THE RECORDS

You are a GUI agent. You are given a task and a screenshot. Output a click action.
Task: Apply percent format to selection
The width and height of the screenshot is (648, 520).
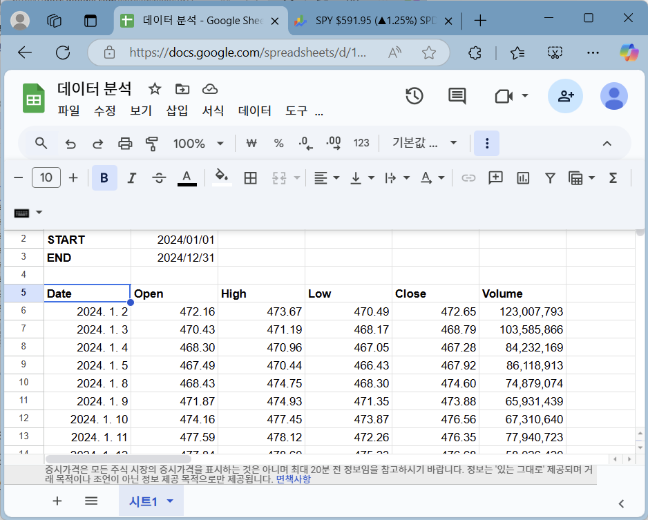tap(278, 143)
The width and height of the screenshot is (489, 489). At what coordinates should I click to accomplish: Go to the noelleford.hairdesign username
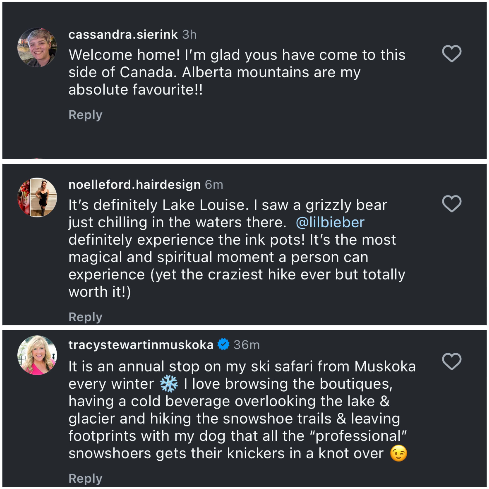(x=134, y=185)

EXERCISE AIM
Write out exactly, and nothing more than, the lines of the entries above from the line containing "The width and height of the screenshot is (648, 520)." through the final line; omit any pictures.

SOLUTION
The width and height of the screenshot is (648, 520).
tap(278, 143)
The width and height of the screenshot is (489, 489). At what coordinates should I click to accomplish: Go to the noelleford.hairdesign username
(x=134, y=185)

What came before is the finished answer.